Viene così scartata la masturbazione come metodo per ottenere lo sperma da esaminare. Questa posizione non è nuova, anzi, è quella costante della tradizione della Chiesa. Lo stesso Catechismo della Chiesa Cattolica, al numero 2352, afferma che

Per masturbazione si deve intendere l’eccitazione volontaria degli organi genitali, al fine di trarne un piacere venereo. Sia il Magistero della Chiesa – nella linea di una tradizione costante – sia il senso morale dei fedeli hanno affermato senza esitazione che la masturbazione è un atto intrinsecamente e gravemente disordinato. Qualunque ne sia il motivo, l’uso deliberato della facoltà sessuale al di fuori dei rapporti coniugali normali contraddice essenzialmente la sua finalità” (CCC 2352).

Se l’atto di per sé è disordinato, quindi, le circostanze non mutano la sua immoralità, e quindi la masturbazione per ottenere sperma non è accettabile da parte della Chiesa. La soluzione è cercare metodi alternativi per la raccolta del materiale.
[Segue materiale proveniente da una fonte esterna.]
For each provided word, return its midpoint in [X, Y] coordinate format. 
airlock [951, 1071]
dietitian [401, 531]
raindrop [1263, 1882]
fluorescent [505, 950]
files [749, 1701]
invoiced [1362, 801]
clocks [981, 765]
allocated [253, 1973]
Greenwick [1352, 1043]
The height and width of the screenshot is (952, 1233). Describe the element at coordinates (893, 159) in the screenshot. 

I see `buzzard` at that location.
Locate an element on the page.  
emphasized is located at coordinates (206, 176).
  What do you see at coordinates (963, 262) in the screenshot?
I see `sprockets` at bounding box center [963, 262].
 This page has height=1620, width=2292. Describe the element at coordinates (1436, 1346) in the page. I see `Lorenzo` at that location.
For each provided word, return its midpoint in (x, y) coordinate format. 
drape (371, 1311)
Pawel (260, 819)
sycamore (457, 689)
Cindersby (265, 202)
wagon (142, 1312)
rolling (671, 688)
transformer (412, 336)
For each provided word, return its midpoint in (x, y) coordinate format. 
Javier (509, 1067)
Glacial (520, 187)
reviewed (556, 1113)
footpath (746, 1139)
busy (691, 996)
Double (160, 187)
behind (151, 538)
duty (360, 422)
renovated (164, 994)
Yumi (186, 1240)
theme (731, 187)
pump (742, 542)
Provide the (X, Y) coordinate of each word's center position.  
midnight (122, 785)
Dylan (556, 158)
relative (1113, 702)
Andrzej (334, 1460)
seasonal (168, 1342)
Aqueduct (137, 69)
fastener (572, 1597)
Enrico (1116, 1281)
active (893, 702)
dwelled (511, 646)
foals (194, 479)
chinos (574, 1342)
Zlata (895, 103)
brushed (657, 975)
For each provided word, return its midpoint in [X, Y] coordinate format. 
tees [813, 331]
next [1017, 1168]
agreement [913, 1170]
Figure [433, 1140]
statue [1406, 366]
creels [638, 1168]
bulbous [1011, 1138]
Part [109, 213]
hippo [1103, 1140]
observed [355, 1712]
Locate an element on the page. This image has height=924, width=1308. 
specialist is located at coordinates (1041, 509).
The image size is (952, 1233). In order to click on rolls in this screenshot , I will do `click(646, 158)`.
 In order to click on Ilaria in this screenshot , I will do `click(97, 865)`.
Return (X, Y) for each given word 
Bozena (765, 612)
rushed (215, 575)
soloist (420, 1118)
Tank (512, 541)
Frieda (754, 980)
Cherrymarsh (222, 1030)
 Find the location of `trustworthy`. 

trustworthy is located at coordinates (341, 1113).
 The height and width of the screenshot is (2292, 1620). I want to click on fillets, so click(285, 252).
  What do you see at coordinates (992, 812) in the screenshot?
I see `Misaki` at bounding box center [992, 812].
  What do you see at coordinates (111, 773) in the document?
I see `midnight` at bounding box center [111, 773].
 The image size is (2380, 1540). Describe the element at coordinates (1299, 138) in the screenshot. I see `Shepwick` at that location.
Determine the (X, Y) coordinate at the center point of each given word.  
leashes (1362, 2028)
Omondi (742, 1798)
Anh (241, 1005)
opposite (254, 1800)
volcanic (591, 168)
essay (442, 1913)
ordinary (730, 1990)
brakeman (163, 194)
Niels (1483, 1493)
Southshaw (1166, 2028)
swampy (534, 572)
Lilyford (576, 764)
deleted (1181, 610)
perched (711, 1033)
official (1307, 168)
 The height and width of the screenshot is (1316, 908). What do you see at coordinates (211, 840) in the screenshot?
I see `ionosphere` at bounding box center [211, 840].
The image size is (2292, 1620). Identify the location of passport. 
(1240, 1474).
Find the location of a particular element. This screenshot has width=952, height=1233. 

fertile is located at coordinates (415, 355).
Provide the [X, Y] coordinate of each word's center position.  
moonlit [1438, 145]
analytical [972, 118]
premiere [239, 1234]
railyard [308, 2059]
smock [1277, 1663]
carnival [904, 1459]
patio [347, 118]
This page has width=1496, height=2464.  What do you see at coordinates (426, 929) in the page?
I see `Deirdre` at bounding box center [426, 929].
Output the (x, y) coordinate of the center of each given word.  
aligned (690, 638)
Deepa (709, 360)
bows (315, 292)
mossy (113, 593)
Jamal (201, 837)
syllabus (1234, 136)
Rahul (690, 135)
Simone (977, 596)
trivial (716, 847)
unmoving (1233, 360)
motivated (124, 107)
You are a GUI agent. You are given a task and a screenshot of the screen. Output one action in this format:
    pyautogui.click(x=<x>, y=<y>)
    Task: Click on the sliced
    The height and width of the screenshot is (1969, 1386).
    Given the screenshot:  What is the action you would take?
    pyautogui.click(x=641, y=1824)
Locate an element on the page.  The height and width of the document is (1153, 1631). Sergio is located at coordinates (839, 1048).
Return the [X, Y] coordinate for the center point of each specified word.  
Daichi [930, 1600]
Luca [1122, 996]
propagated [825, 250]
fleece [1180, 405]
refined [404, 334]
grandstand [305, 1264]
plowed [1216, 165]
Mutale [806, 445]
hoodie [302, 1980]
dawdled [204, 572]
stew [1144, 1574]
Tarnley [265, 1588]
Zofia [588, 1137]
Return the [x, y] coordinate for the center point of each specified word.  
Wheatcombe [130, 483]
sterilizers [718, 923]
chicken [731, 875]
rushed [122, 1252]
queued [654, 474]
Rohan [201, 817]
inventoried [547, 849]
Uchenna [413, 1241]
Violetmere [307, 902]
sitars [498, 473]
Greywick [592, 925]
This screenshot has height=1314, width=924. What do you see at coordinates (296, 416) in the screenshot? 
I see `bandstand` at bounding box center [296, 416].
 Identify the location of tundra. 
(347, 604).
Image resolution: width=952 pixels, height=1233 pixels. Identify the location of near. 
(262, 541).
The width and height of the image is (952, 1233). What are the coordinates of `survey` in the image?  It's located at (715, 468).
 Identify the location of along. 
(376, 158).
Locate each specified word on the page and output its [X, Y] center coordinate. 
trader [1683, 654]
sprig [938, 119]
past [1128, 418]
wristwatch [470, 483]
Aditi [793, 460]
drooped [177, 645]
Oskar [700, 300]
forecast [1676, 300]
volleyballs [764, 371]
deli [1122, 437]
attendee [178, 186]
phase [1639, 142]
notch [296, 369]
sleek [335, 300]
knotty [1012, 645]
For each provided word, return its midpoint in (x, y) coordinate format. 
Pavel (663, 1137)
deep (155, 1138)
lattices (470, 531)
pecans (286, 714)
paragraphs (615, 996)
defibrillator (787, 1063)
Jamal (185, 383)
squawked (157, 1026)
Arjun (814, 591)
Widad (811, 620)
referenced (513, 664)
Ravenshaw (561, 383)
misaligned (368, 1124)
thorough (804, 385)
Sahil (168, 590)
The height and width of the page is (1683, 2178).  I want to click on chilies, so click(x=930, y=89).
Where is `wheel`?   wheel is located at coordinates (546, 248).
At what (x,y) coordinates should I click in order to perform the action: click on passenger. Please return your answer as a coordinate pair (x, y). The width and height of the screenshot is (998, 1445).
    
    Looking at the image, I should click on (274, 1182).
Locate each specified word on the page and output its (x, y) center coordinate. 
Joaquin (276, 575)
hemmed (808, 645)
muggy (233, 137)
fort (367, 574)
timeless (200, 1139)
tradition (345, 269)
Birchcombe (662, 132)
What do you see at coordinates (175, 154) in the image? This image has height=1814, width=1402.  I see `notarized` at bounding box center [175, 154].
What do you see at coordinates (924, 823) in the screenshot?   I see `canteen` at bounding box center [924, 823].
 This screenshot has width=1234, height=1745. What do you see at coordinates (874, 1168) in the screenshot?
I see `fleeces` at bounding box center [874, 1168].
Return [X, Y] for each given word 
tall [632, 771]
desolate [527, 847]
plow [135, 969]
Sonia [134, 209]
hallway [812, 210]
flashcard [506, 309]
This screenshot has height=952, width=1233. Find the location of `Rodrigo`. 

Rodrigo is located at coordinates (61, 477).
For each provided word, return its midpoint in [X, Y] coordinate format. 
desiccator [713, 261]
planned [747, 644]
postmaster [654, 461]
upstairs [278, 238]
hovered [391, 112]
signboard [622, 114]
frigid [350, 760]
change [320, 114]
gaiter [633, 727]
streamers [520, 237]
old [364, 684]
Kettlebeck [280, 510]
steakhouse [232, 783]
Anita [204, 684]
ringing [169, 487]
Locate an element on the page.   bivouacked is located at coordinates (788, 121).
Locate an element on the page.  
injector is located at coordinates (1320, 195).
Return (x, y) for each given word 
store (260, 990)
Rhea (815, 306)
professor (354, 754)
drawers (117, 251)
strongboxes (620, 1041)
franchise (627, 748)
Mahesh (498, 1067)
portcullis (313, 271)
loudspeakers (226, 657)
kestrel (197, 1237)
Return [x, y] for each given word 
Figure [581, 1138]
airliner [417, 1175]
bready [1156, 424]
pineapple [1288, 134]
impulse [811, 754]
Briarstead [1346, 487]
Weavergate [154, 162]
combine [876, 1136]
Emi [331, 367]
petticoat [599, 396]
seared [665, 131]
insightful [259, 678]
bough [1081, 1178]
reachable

Il primo metodo lecito è la punzione, ovvero un piccolo intervento chirurgico attraverso il quale si raccoglie lo sperma. Il secondo è il rapporto sessuale matrimoniale, raccogliendo lo sperma trattenuto nella vagina della moglie o nella canale dell’uretra del marito. Il terzo metodo – controverso – è quello dell’atto sessuale matrimoniale realizzato con un preservativo forato, nel quale viene trattenuta parte dello sperma eiaculato. Ci sono tuttavia dubbi sulla moralità di questo metodo.

La conclusione, quindi, è che la raccolta del materiale da esaminare dev’essere realizzata attraverso tecniche collegate all’intervento chirurgico o all’atto sessuale matrimoniale. La masturbazione, in qualsiasi circostanza, è illecita e immorale, e quindi va scartata.